Personally, I think there is a lot of pressures on the male ego, in general.  I've become a certain person and projected a sort of persona because I felt I had to live up to societal ideas of what a man is suppose to be.  I still do it.  Those albums really highlight the extra pressures that are put on Black males, and the increased vulnerability that results when it's confronted by characters such as Jay-Z, who usually personify the bravado, detachment, and resilience that is expected of Black males.

What is one of your favorite projects you have done?

Spiritrials was really the first time that I maximized my artistic potential so it's still my favorite at this point.  I'm more than just a rapper or just a poet or just an actor and the world of Spiritrials is the first (of many, I hope) to exemplify that.

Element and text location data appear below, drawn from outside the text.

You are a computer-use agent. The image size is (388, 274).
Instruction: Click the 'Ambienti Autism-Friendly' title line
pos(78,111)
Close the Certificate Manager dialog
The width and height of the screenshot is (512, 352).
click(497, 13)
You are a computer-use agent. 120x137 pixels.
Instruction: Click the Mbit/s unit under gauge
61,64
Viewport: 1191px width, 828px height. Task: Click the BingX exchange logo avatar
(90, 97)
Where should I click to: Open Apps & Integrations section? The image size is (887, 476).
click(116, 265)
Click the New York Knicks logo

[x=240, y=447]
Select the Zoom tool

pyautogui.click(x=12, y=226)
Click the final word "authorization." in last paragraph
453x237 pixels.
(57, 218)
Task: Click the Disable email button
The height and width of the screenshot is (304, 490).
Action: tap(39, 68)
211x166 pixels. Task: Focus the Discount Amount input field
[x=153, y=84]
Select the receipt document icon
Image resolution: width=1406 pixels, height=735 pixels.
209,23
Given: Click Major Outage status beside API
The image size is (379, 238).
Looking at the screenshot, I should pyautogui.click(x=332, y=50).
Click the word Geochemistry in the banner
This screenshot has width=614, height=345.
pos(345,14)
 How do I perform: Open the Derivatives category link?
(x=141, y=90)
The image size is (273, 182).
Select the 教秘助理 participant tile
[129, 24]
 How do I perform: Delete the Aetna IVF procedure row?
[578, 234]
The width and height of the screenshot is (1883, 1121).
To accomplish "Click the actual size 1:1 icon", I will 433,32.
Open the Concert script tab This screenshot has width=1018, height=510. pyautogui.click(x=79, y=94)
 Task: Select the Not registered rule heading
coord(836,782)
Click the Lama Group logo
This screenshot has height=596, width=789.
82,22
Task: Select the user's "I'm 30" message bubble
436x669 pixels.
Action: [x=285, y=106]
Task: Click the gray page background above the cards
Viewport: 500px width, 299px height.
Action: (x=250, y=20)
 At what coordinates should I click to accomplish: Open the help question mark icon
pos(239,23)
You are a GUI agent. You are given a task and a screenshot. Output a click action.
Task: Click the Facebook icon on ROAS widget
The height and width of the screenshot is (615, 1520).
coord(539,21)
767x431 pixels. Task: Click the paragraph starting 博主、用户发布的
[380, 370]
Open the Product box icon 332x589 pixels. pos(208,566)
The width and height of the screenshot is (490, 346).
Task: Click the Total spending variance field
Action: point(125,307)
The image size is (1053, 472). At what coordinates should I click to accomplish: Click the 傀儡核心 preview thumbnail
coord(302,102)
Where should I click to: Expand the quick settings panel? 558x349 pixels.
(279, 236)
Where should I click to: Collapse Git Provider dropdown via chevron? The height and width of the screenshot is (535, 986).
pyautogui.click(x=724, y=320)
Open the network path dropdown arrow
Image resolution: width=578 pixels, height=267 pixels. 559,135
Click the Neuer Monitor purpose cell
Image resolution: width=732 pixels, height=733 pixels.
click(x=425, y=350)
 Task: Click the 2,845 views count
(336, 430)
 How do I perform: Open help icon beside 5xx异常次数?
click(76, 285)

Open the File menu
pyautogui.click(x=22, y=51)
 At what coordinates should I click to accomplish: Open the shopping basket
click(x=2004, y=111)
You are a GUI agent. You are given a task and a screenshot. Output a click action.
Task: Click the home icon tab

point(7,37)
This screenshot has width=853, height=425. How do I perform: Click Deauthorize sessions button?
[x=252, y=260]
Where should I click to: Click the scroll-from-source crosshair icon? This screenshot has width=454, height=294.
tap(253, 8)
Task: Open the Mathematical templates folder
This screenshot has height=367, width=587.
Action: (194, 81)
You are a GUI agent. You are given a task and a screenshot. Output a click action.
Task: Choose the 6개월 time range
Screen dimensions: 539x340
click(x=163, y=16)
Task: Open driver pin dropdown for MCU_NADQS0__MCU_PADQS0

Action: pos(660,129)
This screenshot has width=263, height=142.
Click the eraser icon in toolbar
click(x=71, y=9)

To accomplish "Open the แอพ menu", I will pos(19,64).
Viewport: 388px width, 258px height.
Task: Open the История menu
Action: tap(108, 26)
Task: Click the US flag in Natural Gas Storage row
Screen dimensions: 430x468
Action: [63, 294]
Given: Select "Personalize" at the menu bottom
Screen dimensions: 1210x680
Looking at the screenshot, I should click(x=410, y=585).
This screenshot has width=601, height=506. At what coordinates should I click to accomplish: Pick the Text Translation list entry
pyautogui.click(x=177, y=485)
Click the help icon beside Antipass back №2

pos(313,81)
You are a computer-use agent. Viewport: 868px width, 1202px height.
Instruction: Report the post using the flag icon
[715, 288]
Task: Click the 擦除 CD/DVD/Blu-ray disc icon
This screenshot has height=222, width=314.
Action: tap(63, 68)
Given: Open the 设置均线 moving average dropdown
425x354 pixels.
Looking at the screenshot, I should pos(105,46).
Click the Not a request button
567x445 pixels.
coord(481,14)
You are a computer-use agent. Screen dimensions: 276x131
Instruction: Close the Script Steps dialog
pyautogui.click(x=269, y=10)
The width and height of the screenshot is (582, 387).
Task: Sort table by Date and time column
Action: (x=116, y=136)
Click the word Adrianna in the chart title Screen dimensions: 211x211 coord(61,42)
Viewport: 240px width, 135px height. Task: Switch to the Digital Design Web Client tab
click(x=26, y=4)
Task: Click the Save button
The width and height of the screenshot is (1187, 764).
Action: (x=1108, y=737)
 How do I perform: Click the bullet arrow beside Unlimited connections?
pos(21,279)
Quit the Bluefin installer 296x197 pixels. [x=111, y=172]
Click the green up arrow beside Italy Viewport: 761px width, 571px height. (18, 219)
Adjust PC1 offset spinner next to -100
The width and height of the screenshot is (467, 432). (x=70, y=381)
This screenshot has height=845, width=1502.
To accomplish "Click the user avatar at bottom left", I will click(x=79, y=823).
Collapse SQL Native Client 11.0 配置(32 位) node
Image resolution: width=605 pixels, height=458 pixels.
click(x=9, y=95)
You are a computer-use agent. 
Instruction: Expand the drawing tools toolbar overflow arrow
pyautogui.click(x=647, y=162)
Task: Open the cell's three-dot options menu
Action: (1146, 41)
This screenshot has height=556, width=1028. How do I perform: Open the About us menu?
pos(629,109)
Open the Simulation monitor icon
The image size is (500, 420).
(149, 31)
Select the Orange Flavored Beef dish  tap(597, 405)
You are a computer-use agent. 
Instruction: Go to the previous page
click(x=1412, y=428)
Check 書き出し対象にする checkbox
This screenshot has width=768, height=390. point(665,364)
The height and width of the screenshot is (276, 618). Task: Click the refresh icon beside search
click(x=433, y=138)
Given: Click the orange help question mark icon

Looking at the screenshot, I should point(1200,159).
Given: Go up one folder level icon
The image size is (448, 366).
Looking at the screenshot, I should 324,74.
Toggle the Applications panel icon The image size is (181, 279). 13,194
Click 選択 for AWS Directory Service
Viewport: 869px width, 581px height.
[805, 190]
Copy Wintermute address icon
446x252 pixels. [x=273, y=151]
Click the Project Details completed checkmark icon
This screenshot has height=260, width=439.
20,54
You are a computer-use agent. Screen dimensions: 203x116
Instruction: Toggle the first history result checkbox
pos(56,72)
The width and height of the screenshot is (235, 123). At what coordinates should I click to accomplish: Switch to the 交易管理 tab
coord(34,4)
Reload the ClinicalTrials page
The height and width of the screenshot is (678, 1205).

Who is your favorite artist?

 Kanye West still holds the mantle for me.  Late Registration really changed my life and still shocks me how good it sounds even today.  I really admire the way he has taken big risks as an artist, evolving but still capable of retaining an essence and quality throughout all his music.  His mental health has been concerning lately and his materialism seems to have engulfed his soul but still, I have hope for him.  My experience tells me don't count out Mr. West.


How do you feel about the current events that are occurring in politics?

I have been feeling depressed lately.  It feels like what I have been fighting for through my art has been in vein and that it's not enough.  The election and presidency of Barack Obama made me feel in tune with my generation.  The election of Trump, the uprising of White nationalists movements, the country's blatant disregard for Black life in order to refute responsibility makes me feel disconnected.  At these moments, I have to remind myself that what I do, at the most basic level, is to energize the people fighting the good fight against ignorance and greed.  I could see it as preaching to the choir but instead, I have to believe that I'm giving the choir the strength to sing to the congregation giving them the reason to be a light in this world.  At these times, I got to humble myself and know that the best I can do is enough. 

What advice would you give to the new generation of artists?

Be specific about your goals.  Define success for yourself.  Dream specifically and dream big.  Make sure what you're doing is for you.  Make sure you have protocol for feeding your soul and as you work to feed your stomach and always go back to the former when the latter is no longer enough.